The Survival Analysis package is a Python toolkit for analyzing and predicting customer churn and lifetime value using survival analysis techniques. This package encompasses several modules that cover database schema creation, SQL interactions, predictive modeling, and utility functions for data preprocessing.
pip install survival-analysis
You can access our package via PyPi using this link: https://pypi.org/project/survival-analysis/
Detailed information about our package can be found at https://anna-shaljyan.github.io/mkdocs-survival-analysis/?fbclid=IwAR2Kxzv_bs3WhMpGeU9jP0lKwvQ-sGPK_EG4ualMhqPFglEX9Nhoo8bE8N0
This module, schema.py
, contains Python code for defining and creating a database schema using SQLAlchemy. It defines tables such as 'DimCustomer', 'FactPredictions', 'FactPushNotification', and 'FactEmail' for storing customer information, predictive data, push notification details, and email information, respectively.

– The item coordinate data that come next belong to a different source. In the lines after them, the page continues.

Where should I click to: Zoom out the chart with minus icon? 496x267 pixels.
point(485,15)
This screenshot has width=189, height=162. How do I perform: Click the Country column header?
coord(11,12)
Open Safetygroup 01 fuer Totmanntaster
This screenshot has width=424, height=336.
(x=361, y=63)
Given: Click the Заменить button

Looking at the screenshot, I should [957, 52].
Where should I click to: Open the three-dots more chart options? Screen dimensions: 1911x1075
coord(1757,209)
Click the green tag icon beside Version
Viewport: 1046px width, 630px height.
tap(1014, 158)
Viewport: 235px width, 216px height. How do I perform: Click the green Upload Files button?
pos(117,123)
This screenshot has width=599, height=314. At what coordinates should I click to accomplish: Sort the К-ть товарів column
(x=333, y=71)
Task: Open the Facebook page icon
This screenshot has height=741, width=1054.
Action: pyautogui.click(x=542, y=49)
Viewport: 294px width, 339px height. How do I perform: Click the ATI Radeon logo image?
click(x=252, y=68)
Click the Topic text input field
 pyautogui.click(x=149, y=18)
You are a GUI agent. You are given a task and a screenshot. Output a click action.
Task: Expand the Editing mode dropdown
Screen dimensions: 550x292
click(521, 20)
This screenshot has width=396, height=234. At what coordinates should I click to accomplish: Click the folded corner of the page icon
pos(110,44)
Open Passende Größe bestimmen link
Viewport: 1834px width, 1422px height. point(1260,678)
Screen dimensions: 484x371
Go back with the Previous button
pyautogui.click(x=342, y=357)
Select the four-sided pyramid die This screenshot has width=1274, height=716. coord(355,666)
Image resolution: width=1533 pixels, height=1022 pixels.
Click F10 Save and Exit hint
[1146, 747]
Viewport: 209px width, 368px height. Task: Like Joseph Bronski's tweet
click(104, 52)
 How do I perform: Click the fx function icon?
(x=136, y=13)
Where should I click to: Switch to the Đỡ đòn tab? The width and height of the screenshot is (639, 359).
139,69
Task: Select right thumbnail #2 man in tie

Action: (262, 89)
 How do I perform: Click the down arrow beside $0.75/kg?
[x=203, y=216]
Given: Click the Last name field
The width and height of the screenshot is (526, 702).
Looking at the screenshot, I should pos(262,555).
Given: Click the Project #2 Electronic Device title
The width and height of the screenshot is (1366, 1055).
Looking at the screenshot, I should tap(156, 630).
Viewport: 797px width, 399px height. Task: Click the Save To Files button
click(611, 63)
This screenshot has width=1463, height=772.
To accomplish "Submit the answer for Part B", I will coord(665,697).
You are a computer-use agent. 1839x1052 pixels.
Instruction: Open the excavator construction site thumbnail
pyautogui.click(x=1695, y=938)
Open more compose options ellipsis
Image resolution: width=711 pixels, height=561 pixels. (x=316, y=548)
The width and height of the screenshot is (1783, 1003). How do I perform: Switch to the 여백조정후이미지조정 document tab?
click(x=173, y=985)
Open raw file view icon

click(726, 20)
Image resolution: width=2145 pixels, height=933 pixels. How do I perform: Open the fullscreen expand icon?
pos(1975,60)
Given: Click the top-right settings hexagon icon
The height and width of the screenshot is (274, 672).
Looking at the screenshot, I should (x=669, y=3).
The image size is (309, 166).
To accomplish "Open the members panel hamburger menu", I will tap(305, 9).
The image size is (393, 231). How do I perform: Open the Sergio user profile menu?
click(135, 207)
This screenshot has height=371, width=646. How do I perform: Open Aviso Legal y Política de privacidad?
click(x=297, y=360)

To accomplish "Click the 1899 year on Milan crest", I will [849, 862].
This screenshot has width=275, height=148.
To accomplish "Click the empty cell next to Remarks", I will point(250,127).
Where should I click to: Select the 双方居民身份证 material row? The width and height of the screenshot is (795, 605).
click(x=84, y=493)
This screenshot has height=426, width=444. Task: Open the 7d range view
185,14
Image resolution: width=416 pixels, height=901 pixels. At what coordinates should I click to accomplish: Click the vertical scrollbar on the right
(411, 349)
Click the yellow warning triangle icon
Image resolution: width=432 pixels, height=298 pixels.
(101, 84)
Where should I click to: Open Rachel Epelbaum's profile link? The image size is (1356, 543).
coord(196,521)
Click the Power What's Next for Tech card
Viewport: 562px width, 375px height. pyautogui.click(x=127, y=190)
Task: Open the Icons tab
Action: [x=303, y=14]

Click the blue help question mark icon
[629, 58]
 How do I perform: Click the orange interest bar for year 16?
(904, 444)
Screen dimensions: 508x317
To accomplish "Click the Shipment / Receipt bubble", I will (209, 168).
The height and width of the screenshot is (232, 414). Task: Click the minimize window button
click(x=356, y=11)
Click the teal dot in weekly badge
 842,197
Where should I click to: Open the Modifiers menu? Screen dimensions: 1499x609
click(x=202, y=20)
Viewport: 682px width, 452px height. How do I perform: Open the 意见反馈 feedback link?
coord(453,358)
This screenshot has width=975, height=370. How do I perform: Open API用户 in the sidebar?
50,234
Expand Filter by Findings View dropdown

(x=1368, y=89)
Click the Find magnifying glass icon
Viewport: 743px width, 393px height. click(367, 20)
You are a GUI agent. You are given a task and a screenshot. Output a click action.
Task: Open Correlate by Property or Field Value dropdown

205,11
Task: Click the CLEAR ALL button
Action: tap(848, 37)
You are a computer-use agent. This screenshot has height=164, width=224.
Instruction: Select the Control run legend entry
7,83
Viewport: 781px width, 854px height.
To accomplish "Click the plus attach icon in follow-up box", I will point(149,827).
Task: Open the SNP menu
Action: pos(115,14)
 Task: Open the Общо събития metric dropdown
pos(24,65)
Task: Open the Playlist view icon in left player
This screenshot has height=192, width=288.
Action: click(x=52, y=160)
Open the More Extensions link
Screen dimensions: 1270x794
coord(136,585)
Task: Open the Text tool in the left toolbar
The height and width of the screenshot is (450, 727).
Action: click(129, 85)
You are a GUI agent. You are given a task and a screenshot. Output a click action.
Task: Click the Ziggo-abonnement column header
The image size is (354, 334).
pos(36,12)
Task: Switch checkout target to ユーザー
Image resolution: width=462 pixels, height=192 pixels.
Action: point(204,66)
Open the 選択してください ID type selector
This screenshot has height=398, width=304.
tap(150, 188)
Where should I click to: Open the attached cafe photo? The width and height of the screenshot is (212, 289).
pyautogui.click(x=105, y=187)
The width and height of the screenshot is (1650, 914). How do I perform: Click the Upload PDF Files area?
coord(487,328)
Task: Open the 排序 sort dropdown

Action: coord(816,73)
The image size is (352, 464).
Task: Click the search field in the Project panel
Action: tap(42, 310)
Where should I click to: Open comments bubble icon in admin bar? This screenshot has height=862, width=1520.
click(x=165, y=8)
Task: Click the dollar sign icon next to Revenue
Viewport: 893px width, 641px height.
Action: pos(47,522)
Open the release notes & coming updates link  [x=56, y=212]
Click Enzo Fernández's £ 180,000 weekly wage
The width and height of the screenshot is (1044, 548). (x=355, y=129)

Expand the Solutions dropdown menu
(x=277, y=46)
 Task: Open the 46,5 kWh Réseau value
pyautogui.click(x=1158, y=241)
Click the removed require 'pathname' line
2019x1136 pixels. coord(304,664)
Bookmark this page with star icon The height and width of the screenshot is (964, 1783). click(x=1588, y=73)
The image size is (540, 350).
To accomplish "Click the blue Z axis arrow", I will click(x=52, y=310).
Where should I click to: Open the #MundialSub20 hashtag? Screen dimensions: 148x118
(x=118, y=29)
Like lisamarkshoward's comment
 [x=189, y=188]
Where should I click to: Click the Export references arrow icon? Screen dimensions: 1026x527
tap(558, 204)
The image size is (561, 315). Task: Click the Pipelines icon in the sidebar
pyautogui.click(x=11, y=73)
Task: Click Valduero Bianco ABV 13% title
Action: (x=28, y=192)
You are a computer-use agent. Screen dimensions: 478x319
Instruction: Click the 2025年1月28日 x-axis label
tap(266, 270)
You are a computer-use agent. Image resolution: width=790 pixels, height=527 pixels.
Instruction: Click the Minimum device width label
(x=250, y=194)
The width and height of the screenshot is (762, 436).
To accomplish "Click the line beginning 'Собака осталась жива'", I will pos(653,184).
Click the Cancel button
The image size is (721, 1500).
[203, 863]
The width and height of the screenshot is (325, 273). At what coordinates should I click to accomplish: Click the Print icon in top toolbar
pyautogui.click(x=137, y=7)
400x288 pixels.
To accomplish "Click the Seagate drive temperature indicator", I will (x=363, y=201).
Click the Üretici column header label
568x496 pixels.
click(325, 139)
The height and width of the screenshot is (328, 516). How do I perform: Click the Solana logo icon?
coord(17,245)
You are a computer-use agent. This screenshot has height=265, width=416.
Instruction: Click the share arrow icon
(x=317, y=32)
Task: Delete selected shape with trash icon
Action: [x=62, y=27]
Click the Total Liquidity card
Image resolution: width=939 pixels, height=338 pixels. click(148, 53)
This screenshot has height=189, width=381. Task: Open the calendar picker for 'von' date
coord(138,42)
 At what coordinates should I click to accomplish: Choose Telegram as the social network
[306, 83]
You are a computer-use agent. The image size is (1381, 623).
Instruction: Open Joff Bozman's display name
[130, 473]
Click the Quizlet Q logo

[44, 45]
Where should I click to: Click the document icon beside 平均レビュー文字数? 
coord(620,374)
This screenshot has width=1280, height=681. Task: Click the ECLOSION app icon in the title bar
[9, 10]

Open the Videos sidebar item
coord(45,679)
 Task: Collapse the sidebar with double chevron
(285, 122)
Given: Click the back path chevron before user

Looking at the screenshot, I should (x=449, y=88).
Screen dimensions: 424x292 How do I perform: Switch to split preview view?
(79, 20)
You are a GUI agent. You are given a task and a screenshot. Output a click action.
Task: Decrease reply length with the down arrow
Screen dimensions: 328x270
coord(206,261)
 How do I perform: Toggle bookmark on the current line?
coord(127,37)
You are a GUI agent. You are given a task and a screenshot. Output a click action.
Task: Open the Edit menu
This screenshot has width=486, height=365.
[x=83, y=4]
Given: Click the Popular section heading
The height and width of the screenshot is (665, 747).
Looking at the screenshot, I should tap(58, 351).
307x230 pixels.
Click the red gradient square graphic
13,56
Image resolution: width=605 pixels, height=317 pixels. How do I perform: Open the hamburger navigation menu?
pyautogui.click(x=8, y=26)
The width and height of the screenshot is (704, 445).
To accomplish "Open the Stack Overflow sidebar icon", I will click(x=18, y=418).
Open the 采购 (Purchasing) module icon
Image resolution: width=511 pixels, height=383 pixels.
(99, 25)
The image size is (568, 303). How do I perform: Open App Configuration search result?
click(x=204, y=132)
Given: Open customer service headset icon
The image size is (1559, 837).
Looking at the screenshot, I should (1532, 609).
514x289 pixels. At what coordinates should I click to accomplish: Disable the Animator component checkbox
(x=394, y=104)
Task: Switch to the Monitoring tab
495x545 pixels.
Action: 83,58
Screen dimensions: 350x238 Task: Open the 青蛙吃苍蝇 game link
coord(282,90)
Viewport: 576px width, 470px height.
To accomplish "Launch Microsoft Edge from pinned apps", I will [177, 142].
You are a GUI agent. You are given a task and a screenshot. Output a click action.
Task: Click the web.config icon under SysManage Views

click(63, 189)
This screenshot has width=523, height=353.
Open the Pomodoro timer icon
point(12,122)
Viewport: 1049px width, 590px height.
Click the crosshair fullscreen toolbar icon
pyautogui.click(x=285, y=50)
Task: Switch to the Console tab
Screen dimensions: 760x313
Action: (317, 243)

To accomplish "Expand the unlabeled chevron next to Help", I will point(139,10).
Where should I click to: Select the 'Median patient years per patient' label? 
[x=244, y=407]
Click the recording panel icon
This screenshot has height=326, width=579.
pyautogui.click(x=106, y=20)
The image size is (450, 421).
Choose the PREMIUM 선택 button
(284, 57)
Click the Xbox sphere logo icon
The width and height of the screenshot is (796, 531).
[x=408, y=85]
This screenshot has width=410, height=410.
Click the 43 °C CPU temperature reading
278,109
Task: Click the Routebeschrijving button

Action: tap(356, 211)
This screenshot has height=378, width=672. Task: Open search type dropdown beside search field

from survival_analysis import schema
The obtained databse has the below structure:
The sql_interactions module provides a Python class named SqlHandler for interacting with SQLite databases. This class allows various operations such as connecting, inserting data, retrieving data, truncating tables, dropping tables, updating tables, and more.
from survival_analysis import sql_interactions
The model_AFT module implements an Accelerated Failure Time (AFT) model for predicting customer churn and lifetime value. It includes classes for different AFT models, a model selector for choosing the best model based on AIC, and methods for fitting the model and generating predictions.
from survival_analysis import model_AFT
The utils module contains utility functions, including format_dataframe, which converts categorical variables to binary columns using one-hot encoding and ensures correct data types for numeric variables.
from survival_analysis import utils
An example demonstrating the use of this package can be found at https://github.com/ella-2002e/MA-SurvivalAnalysis-Project/blob/main/Example.ipynb
The API extends our Survival Analysis project with functionality to select data from the database and insert data. The API now includes several endpoints that help identify top customers with the highest churn rate, customers with the highest/lowest CLV, etc.
Run run.py
to see initially a message in port, add /docs to see put methods and two get endpoints besides message.
Port should look something like this: http://127.0.0.1:8000/docs#/ . You can run run.py
by executing python run.py in your terminal in venv.
- Accepts pred_period and number of percentage for sorting customers initially by churn_rate and then by clv. It returns top x% customers based on churn_rate & CLV.
- Accepts pred_period and number of percentage for sorting customers by CLV. It returns top x% customers based on CLV.
These below PUT methods are created to populate the DB with the results of actions taken in response to the two GET methods mentioned above. There are two csv files email_data.csv and notifications_data.csv in Raw Data folder that contain sample generated data with structure that matches tables of the database.
- Allows to choose a csv file to add in FactPushNotification table. Use that method with notifications_data.csv to populate the FactPushNotification table in the DB. Note that, customer_id-s are taken from endpoint: http://127.0.0.1:8000/get_top_churn_clv_customers?pred_period=12&top_percentage=10
- Similarly, use email_data.csv to populate FactEmail table with second put method. Note that, email_data customer_id-s are taken from endpoint: http://127.0.0.1:8000/get_top_clv_customers?top_percentage=20&pred_period=5
This package is provided under the MIT License. Feel free to use and modify it in your projects.